Lorenzo se puso de pie bruscamente y paseó unos instantes por la habitación sin que al parecer le molestase ya el dolor de su pierna. Entró un paje y puso una pequeña mesa para dos.

—Siéntese y coma algo mientras le hablo —dijo Lorenzo—. Yo también comeré, aunque no tenía apetito antes de que usted llegara, Miguel Ángel… Savonarola no solamente busca lo que él denomina obras antirreligiosas y desnudos «
lascivos
»; también tiene intención de destruir las pinturas y las esculturas que no se ajustan a sus puntos de vista, los frescos de Masaccio, Filippo Lippi y Benozzo Gozzoli, así como los de Ghirlandaio y toda la estatuaria griega y romana, o sea, la mayor parte de nuestros mármoles. Poco quedará que no sean los ángeles de Fra Angélico en San Marco.

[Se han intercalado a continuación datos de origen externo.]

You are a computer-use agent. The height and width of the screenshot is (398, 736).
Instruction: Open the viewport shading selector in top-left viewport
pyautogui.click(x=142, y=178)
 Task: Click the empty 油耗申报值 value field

Si le permitimos que haga su voluntad, puesto que su poder crece cada día, Florencia será saqueada, como lo fueron Atenas y Espanta. Si los florentinos siguen a Savonarola hasta el final del camino que ya ha anunciado, todo cuanto se ha conseguido realizar desde la época de mi bisabuelo desaparecerá, y Florencia volverá a hundirse en las tinieblas.

Conmovido por la intensidad de aquella emoción de Lorenzo, Miguel Ángel exclamó.

—¡Qué equivocado estaba al creer que Savonarola reformaría solamente lo que hay de malo en Florencia! Ahora comprendo que destruirá también lo bueno. Como escultor ya no sería más que un esclavo, con ambas manos cortadas.

—Quiero que dé un paseo conmigo. Hay algo que deseo enseñarle —dijo Lorenzo.

Fueron a la parte posterior del palacio y atravesaron una pequeña plaza cerrada. Llegaron al frente de la iglesia de San Lorenzo, la familiar de los Medici. En su cripta estaba sepultado Cosimo, el abuelo de Lorenzo, cerca de unos púlpitos de bronce diseñados por Donatello y ejecutados por Bertoldo. En la vieja sacristía había un sarcófago diseñado por Brunelleschi que contenía los restos de los padres de Cosimo: Giovanni di Bicci y su esposa. Un sarcófago de pórfido contenía los de Piero
el Gotoso
, padre de Lorenzo. Pero la fachada principal de la iglesia seguía siendo de ladrillo color tierra y desigualmente espaciado. Era evidente que no estaba terminada.